WHAT IS BEING ASKED | Transcribe the records from the line containing "Instruction: Click the 次へ button" onward, up to and including the final line, exactly and without anything else.

THE DATA |
··········
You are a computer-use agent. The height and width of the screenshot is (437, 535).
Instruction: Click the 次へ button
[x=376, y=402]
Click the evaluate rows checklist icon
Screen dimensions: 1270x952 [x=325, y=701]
··········
RESPONSE FOR THIS EXERCISE |
Instruction: Click the 次へ button
[x=376, y=402]
Click the evaluate rows checklist icon
Screen dimensions: 1270x952 [x=325, y=701]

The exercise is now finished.